* **TASK STATEMENT**: The answer must be a single number: how many lines of the entries below include "screenshot".

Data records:

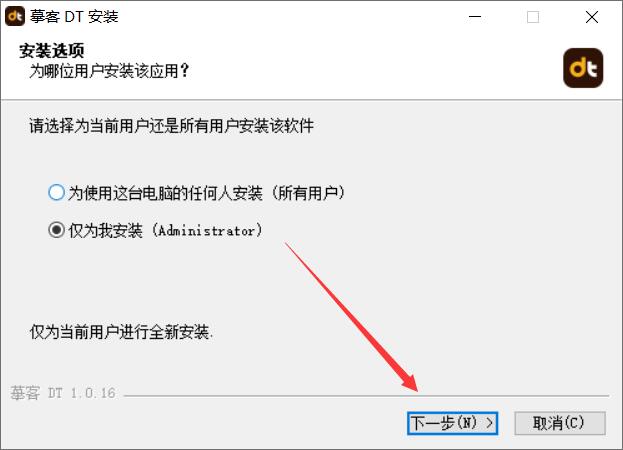The image size is (623, 450).
Task: Click the 仅为当前用户进行全新安装 description text
Action: point(121,332)
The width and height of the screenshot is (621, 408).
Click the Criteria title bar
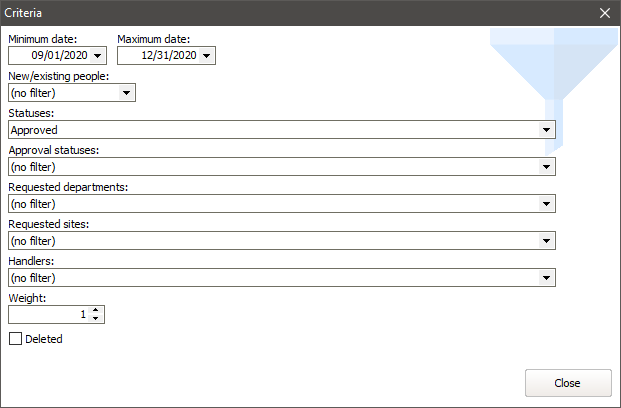click(300, 13)
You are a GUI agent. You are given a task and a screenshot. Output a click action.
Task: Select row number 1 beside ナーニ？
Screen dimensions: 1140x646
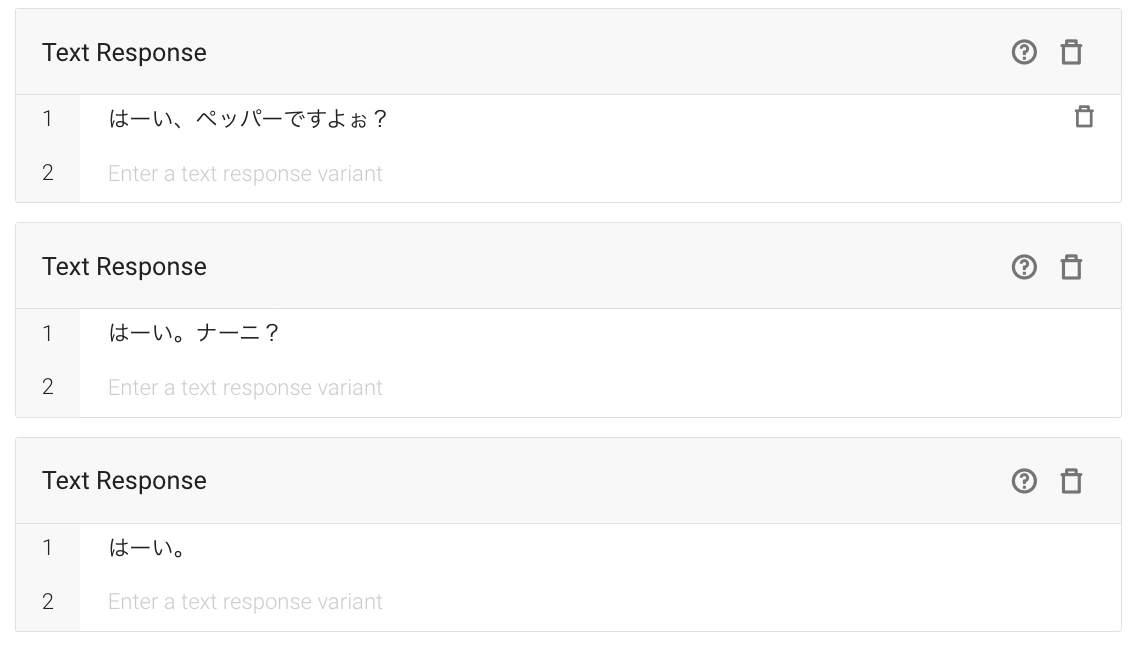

* **EXERCISE OUTPUT**: 2